For me, the poet of asthma is not Proust, it is not even Fedinand Mount.

It’s Bruce Robinson, in the introduction to the screenplay for the film he his famous for writing and directing:

Asthma struck in the middle of the night outside a little tin-roofed town called Macksville. A dash to the rusting hospital where they shoved me on a device to measure my air intake. The average breather hits around four hundred. I was coming up fourty-eight. Apparently a prospective corpse can produce about twenty-five with the fucking death rattle. Oxygen on and in go the needles, the latter featuring pure pharmaceutical adrenalin. Suddenly one’s heart is converted into a small diesel engine that could get a motorbike up a street at about fifty.

So there you are, the author of Withnail and I is the asthma poet. But not the ‘tomato poet’ which is the way to remember how to spell ‘onomatopoeia’.

28 days later

28 days laterThis is the car driven by the woman who pulled into the parent and child space I was about to park in. She drove in at a sharp angle at quite high speed. Couldn’t see any children in her car. I had a very clingy 1 year-old in mine and I could have done with the space. I didn’t say anything of course. Just gave her, and her female companion, a Paddington Bear Hard Stare.

It was probably selfish of me to want that space. Probably selfish of me to have 3 children. I should slay them now to improve our family’s carbon footprint.

As you can tell, I’m in a good mood.

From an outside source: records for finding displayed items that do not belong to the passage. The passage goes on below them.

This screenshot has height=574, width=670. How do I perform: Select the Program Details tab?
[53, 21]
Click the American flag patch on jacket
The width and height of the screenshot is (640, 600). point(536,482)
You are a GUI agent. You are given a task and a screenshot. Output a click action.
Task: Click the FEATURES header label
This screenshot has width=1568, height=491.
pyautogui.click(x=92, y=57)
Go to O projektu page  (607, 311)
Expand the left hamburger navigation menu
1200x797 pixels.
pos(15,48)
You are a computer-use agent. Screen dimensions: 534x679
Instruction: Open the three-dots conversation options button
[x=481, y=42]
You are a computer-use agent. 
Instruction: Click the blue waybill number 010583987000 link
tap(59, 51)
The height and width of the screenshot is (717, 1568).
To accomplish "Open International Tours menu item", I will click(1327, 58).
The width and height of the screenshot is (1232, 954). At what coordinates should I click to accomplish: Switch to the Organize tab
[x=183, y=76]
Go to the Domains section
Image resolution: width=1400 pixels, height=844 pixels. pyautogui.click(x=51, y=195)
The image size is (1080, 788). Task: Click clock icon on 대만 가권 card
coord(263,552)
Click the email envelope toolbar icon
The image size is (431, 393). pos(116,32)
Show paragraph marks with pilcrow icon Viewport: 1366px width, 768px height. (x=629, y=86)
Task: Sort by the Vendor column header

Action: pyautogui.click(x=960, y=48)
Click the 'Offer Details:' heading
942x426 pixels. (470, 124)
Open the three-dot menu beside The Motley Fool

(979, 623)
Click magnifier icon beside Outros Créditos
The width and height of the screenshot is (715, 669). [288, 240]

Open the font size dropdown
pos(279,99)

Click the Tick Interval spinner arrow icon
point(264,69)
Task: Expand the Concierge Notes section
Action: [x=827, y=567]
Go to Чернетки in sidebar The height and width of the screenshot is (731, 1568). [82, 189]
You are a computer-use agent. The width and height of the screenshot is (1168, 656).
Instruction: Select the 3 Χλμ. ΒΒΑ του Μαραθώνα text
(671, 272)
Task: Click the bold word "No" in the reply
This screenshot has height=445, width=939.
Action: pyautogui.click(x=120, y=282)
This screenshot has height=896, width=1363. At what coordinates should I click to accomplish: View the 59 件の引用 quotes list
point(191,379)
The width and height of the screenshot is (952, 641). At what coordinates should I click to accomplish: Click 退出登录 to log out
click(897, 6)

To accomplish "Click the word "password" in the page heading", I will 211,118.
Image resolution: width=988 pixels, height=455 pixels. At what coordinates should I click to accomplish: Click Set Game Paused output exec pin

I blame watching 28 Days Later back over two nights. Two nights ruined. Two nights alone staring into the abyss wondering if I could kill one of my children if they became infected with a zombie rage virus.

Okay, it’s only a film.

Incidentally, why does Danny Boyle always have to have insanely stupid things in his films that no-one mentions? In Shallow Grave I never understood why they just didn’t hide the money and call the police, turn the body in. And why did the coppers never notice all the holes in the ceiling? The holes! Look up, Sherlock!

In 28 Days Later, to be fair, they do say driving through the Rotherhithe Tunnel is an insanely stupid thing to do - but they still do it, driving over cars, bodies, rubble - and who’d'a’thunk it? They get a flat tyre! Also, assuming there is normal life going on beyond the shores of this infected isle, why can they not hear any European radio stations on Long Wave? I can hear several here in London. Why spend hours making beautifully perfect huge letters spelling ‘HELLO’ when ‘SOS’ would have done? Why… why… why?

I know. It’s only a film.

Polar Excess

Is it just me, or is the animated film Polar Express a nasty piece of work?

I watched it at the in-laws last year on DVD - I may have had too much goose and port but it made me feel sick. And it’s now showing in 3D at the IMAX cinema at Waterloo - that’s a great way to screw up your kids’ Christmas.

There’s just something sinister about it, and not sinister in a good way. Just bleak and scary with no shred of comfort. And not great to look at, either. Give me any old adaptation of A Christmas Carol, give me that cartoon of Oscar Wilde’s Happy Prince, but above all give me The Amazing Mr Blunden.